→ Ejercicio escrito 1:
¿Concuerdan con el texto sobre los embalses de la cuenca las afirmaciones (a), (b) y (c)? Contesta sí o no a cada una y cita literalmente las palabras del texto que lo deciden.
(a) El volumen almacenado en la cuenca equivale al 88,5 % de su capacidad.
(b) La Serena ya no tiene reserva.
(c) Se prevé que los posibles desembalses sean de gran importancia.

En el parte semanal que ha hecho público hoy 19 de abril la CHG, el volumen almacenado en la cuenca es de 8111,7 Hm3, lo que supone el 88,5 % de su capacidad. Debemos estar pues en un nuevo record histórico. 

Da la impresión que en estos últimos días están "rellenando" los grandes embalses en los que hubo vertidos hace unas semanas, y deben haber hecho sustanciosos vertidos internos desde Cijara a García de Sola, Orellana y Zújar.

Es de suponer que la escorrentía de las últimas precipitaciones todavía no ha cesado, por lo que cabría, quizás, ver superados los volúmenes almacenados en la próxima semana, aunque imagino que casi todos los embalses están ya "a tope" y no cabe retener mucha más agua por razones de seguridad. Quizás La Serena y Alange tengan un poquito de hueco...

----------


## F. Lázaro

> En el parte semanal que ha hecho público hoy 19 de abril la CHG, el volumen almacenado en la cuenca es de 8111,7 Hm3, lo que supone el 88,5 % de su capacidad. Debemos estar pues en un nuevo record histórico.


Así es...nuevo record histórico, y tiene toda la pinta de que la semana que viene también se bata... :Big Grin: 




> Es de suponer que la escorrentía de las últimas precipitaciones todavía no ha cesado, por lo que cabría, quizás, ver superados los volúmenes almacenados en la próxima semana, aunque imagino que casi todos los embalses están ya "a tope" y no cabe retener mucha más agua por razones de seguridad. Quizás La Serena y Alange tengan un poquito de hueco...


Todavía los rios y arroyos van a seguir aportando bastante agua hasta que "escupan" toda la que les ha caido estos días. A ver como se presentan las nuevas precipitaciones que parecen ser vuelven e miercoles o el jueves creo que eran.

Los embalses, pues sí, están "a tope" en términos de seguridad, y aunque hay que intentar almacenar toda la posible, hay que tener cuidado porque entre que la tierra está otra vez saturada y los embalses llenos, como estén demasiado llenos y caigan otras buenas tormentas otra vez podemos ver algún desembalse puntual, aunque ya a las fechas que estamos no creo que sean de importancia, si acaso se realizarán a través de turbinas y poco más.

Alange tiene todavía reserva y La Serena también, aunque la Serena también está bastante alta y con la pedazo cuenca que tiene y lo que todavía le queda por escupir toda esa cuenca mas lo que siga lloviendo...se va a poner hasta arriba arriba... :Big Grin: 

Un saludo.

→ Datos proporcionados:
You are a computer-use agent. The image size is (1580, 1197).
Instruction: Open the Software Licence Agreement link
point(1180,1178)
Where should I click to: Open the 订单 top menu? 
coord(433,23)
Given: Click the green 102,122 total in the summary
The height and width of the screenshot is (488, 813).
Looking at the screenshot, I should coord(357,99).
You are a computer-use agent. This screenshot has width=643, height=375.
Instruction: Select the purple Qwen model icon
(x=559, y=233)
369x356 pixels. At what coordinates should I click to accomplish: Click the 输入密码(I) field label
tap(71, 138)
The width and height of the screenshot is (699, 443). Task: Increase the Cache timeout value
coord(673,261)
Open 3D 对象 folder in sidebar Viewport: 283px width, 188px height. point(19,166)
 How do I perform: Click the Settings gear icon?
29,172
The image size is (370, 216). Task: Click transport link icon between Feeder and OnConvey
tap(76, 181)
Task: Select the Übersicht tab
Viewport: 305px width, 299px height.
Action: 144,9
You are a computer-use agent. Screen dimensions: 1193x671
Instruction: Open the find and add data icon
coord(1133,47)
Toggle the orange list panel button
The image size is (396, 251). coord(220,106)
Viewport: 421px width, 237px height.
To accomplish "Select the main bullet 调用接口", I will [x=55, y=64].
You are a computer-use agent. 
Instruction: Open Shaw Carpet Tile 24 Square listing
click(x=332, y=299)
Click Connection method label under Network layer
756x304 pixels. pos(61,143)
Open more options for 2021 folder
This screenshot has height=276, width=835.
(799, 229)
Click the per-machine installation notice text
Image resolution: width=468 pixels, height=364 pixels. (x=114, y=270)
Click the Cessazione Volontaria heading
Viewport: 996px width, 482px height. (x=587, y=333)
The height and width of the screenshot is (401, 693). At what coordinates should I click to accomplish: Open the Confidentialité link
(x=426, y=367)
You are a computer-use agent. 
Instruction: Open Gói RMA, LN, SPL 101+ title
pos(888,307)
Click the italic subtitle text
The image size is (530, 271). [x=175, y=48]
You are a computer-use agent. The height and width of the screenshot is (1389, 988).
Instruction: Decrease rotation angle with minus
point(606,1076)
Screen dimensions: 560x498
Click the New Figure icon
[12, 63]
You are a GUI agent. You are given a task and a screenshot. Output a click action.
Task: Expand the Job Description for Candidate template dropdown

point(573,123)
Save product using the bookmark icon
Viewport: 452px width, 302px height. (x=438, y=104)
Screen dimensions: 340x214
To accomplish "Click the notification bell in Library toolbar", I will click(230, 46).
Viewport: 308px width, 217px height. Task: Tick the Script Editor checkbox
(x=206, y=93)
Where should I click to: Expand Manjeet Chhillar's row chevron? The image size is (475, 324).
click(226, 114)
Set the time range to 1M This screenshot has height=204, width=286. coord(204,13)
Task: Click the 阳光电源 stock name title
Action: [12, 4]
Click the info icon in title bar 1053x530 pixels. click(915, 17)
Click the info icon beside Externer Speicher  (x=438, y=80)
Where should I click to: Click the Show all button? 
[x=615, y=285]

→ Ejercicio escrito 2:
Copia sin cambios las líneas del listado desde su comienzo hasta la línea que contiene "Looking at the", ambas incluidas.

→ Respuesta correcta 1:
(a) Sí: "lo que supone el 88,5 % de su capacidad".
(b) No: "Alange tiene todavía reserva y La Serena también".
(c) No: "no creo que sean de importancia".

→ Respuesta correcta 2:
You are a computer-use agent. The image size is (1580, 1197).
Instruction: Open the Software Licence Agreement link
point(1180,1178)
Where should I click to: Open the 订单 top menu? 
coord(433,23)
Given: Click the green 102,122 total in the summary
The height and width of the screenshot is (488, 813).
Looking at the screenshot, I should coord(357,99).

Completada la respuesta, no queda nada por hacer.